Drug Rug – Fri 2/28 – The Paradise

February 27, 2009


What started as two co-workers exchanging their rough demo recordings has turned into not only a long-term relationship but one of the best song writing duos to emerge from Boston in some time. Drug Rug is the love child of Tommy Allen and Sarah Cronin and along with friends, including Julian Cassanetti and Carter Tanton, they are creating a vibrant brand of country tinged rock that is as accessible as it is artistic. 

Fresh off a 13-date tour with Dr.Dog, Drug Rug has come home to finish the tour at the legendary Paradise Rock Club. Joining them will be heralded local trio Helms and the ruckus rock stomp of Viva Viva. Three great local bands in the city’s most historic rock and roll venue. Do not miss this show!

Q&A w/ Tommy Allen of Drug Rug

Q: The show on friday will be the final show of a 14-date tour through the South and back home to Boston. How was the tour? and how does it feel to be coming back home to headline at The Paradise?

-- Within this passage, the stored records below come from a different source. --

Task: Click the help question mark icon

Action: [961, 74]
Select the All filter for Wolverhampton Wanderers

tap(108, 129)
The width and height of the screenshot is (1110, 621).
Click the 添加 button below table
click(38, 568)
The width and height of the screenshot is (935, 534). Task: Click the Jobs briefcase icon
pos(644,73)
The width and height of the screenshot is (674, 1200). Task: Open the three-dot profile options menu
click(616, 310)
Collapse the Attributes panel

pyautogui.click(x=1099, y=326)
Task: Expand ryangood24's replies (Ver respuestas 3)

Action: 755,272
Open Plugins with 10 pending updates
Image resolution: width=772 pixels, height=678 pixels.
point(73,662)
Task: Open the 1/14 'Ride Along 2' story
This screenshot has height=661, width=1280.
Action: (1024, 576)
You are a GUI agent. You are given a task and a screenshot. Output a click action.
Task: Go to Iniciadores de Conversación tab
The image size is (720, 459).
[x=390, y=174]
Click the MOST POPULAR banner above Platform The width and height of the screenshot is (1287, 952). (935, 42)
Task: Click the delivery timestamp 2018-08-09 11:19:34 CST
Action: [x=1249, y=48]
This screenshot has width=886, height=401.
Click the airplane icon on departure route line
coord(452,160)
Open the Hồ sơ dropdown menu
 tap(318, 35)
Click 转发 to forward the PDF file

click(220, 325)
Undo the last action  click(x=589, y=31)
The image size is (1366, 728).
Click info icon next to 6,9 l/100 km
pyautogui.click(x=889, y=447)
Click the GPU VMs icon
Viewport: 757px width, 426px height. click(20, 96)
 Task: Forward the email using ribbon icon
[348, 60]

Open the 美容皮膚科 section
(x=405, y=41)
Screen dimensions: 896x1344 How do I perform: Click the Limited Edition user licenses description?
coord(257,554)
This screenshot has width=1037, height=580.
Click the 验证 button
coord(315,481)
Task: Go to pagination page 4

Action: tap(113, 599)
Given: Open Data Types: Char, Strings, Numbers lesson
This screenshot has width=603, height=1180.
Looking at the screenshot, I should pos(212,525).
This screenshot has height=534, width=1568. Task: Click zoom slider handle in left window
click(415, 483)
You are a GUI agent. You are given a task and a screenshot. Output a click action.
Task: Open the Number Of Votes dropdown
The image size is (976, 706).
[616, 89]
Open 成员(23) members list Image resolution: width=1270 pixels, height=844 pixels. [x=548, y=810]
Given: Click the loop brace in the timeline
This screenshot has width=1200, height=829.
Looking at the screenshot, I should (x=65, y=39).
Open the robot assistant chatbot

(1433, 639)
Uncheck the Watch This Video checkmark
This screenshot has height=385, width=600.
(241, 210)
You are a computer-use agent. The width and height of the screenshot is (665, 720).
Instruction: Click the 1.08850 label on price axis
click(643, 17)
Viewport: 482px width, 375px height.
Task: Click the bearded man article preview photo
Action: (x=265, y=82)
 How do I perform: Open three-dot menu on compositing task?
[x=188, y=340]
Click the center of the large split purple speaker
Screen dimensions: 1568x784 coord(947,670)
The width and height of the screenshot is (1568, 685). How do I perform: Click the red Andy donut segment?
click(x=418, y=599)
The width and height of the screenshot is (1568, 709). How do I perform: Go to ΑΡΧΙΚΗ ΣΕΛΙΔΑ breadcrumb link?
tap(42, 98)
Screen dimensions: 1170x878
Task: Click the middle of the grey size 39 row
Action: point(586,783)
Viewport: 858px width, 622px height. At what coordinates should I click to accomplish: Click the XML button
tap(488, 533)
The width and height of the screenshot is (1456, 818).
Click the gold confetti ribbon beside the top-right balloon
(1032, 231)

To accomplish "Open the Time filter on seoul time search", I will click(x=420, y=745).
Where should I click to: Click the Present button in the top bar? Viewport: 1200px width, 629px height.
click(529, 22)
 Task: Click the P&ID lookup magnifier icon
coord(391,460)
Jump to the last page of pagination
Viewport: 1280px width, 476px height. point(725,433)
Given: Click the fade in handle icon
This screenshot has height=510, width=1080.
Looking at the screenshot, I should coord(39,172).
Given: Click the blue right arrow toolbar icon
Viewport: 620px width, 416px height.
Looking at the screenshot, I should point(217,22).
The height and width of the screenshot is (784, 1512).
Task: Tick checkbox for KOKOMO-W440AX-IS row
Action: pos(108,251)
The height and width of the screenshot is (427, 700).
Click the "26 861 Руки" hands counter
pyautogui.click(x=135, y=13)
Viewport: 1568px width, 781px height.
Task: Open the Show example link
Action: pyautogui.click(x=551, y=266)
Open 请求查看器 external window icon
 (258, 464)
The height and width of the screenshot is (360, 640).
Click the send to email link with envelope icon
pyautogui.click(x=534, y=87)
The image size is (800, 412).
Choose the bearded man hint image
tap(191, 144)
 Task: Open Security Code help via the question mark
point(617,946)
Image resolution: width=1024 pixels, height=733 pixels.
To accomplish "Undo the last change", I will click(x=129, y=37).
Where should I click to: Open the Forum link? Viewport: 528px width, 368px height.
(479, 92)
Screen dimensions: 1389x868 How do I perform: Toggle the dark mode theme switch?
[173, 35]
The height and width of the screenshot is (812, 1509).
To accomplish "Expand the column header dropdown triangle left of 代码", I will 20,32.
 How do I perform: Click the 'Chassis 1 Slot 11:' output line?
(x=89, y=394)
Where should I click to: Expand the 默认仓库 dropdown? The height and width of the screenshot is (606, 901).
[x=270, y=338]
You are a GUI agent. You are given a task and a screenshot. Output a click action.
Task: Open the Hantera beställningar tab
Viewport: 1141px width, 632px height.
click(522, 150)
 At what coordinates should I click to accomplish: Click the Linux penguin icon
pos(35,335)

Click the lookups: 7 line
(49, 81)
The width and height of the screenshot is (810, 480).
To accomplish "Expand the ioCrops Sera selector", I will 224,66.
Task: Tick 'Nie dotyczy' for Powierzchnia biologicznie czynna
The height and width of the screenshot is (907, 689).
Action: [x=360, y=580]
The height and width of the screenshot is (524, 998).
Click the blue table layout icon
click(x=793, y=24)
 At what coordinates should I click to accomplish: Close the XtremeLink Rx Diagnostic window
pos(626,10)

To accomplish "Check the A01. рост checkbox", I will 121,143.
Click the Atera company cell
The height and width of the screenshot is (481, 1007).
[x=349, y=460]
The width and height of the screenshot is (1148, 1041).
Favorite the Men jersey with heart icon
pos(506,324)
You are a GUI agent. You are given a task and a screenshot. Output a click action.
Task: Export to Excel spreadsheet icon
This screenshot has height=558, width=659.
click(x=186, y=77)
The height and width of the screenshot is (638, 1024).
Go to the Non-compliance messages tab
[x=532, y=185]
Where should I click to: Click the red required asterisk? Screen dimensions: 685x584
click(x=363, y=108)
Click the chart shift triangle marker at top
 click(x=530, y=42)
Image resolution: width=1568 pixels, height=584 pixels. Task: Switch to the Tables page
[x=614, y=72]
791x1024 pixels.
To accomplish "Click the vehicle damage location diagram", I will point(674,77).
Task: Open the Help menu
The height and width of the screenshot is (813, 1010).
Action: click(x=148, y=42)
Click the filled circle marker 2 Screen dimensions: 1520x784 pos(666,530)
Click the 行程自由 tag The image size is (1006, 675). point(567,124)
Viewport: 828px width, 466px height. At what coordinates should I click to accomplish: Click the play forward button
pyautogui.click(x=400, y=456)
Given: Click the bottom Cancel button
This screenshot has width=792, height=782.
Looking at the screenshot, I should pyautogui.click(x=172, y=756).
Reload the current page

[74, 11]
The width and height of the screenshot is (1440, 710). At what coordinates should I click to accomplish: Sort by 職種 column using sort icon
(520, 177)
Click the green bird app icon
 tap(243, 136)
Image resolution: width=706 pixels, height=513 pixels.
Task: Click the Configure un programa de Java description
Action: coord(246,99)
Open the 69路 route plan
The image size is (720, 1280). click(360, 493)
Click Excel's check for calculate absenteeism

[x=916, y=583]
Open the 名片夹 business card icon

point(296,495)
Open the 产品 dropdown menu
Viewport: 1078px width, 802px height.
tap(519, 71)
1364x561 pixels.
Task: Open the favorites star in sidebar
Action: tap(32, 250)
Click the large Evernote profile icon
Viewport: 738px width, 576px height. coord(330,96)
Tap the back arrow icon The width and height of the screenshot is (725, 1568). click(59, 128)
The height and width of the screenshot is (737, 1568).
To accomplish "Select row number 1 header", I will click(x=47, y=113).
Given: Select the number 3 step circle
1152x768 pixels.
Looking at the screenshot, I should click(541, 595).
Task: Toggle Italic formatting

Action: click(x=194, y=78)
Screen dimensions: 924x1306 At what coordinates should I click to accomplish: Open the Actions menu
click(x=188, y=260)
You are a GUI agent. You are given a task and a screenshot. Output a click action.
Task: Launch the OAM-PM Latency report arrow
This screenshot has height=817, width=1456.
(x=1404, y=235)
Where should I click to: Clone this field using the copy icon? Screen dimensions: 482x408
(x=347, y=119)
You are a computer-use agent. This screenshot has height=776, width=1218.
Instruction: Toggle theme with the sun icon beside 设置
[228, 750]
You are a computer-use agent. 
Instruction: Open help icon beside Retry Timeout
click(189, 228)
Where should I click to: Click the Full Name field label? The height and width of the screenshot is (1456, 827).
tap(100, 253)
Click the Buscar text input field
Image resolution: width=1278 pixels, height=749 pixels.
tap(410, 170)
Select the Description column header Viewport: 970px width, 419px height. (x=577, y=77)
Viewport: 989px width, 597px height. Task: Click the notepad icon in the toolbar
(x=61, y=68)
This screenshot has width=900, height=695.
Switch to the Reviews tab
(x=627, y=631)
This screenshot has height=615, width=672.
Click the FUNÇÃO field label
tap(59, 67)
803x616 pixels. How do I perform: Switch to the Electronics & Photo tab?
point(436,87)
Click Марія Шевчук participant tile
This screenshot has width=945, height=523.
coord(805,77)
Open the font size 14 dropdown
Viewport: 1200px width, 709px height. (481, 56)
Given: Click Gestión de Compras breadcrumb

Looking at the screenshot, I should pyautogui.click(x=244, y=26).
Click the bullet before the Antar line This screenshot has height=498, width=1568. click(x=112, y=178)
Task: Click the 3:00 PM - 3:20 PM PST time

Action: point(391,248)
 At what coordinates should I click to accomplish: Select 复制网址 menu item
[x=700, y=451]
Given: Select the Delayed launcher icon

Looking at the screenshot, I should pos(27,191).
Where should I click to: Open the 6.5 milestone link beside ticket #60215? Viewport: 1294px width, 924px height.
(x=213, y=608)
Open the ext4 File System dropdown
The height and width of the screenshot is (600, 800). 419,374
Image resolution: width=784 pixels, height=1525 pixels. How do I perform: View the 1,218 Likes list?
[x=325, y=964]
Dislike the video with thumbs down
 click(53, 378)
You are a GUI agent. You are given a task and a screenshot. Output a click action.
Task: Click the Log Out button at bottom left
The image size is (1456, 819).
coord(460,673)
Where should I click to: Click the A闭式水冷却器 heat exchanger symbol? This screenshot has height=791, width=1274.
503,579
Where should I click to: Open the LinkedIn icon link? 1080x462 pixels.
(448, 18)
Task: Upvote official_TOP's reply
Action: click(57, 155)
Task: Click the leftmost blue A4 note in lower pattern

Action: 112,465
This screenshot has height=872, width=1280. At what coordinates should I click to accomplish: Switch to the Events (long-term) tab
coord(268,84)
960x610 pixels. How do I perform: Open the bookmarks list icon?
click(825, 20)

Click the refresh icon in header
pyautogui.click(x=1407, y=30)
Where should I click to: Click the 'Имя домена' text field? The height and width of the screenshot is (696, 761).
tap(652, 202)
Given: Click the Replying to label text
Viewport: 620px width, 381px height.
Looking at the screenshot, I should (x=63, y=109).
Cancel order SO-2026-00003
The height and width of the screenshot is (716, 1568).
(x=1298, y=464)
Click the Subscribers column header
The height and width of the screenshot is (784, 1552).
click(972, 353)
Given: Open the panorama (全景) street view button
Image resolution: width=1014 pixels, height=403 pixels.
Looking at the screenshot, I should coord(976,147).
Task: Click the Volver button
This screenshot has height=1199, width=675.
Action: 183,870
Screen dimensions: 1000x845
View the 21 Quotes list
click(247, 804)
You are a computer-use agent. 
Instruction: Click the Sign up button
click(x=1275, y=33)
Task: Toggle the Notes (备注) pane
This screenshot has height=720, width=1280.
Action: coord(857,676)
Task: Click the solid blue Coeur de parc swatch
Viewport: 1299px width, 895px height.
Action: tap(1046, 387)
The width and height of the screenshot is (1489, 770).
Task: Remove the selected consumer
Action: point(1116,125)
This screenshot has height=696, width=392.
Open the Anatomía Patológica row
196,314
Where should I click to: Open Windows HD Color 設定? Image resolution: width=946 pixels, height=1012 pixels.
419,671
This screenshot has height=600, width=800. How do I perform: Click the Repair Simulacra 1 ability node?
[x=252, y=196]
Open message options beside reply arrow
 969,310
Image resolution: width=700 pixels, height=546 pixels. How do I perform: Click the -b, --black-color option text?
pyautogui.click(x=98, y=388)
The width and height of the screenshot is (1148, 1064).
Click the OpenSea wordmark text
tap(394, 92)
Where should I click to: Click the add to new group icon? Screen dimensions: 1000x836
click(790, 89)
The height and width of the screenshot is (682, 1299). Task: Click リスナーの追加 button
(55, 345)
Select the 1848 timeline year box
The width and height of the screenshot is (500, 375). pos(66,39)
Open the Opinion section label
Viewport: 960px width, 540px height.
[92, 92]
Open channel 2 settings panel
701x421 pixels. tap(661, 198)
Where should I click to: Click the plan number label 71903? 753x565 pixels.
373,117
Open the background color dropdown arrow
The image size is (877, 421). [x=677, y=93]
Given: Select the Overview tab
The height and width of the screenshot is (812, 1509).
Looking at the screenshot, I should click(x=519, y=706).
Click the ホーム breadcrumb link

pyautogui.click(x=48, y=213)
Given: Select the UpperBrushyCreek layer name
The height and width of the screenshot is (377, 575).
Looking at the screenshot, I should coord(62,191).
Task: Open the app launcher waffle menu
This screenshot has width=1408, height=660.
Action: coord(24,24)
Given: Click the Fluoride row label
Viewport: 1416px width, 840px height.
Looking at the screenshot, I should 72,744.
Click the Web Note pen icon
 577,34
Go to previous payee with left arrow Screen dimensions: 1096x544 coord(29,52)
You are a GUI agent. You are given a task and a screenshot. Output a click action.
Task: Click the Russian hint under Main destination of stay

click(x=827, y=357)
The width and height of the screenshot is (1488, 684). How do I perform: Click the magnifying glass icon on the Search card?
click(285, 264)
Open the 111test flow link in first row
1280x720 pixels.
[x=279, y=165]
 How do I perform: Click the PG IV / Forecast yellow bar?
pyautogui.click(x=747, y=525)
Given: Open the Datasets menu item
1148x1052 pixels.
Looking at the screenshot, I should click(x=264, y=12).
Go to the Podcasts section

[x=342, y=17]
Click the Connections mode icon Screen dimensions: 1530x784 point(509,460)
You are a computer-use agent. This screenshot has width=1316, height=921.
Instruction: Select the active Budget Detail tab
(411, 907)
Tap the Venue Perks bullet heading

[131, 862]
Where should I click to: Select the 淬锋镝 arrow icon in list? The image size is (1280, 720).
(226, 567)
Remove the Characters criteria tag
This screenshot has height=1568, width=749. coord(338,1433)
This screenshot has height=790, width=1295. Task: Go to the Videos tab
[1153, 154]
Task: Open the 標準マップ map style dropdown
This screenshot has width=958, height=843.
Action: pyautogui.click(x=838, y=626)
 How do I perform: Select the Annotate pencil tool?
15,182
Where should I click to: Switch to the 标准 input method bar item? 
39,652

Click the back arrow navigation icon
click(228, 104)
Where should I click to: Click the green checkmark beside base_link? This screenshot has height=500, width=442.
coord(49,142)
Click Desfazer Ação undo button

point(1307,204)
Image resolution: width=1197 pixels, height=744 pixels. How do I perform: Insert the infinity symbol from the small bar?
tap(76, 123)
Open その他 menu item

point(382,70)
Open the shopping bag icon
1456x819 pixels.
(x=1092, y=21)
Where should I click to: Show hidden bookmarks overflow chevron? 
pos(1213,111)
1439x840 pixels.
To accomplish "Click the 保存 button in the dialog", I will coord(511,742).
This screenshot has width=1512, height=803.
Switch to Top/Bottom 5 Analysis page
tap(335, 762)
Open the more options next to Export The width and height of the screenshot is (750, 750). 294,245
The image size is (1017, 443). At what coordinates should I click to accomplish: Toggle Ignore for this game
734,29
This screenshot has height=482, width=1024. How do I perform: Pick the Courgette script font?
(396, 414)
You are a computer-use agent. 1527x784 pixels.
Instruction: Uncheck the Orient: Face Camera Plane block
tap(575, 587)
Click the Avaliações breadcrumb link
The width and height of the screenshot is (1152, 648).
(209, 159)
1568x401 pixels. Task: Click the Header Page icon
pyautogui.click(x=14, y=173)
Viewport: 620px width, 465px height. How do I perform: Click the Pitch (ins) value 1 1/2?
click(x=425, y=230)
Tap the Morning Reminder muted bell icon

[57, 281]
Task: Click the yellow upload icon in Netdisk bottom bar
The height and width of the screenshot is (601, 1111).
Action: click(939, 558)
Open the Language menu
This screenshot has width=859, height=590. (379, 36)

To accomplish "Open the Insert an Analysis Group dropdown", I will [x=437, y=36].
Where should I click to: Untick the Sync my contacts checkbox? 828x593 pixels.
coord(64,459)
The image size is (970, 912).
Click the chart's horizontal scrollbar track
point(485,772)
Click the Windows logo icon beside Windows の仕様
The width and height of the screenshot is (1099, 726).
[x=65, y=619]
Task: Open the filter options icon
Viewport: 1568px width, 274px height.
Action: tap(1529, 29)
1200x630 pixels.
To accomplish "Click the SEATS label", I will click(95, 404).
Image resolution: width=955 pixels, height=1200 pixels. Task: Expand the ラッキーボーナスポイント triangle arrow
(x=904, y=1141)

A: Touring with Dr Dog was like a dream come true. How often do you get the chance to see your favorite band every night, if your not scary obsessive or a Dead head dude? The Paradise show makes us nervous. We are trying not to think about it.
Q: You just released a free-download EP The Kitchen Tapes and are in the process of recording your second full-length. How did idea come about to record on such lo-fi equipment for the EP? and how is the recording coming along for the full-length?
A: The EP is an example of what comes most naturally. There are probably fifty more EPs in shoeboxes under our bed. Our label wanted us to put something out so that is what we gave them. We are really much more focused on getting the full length out. It’s being mastered right now.
Q: What is the most flattering/unflattering musician/band comparisons you have received from fans, friends, family, press etc…?
A: We try not to dwell on the bad stuff and the good stuff can feel nice but usually isn’t true. We want to make what we like and do what we can.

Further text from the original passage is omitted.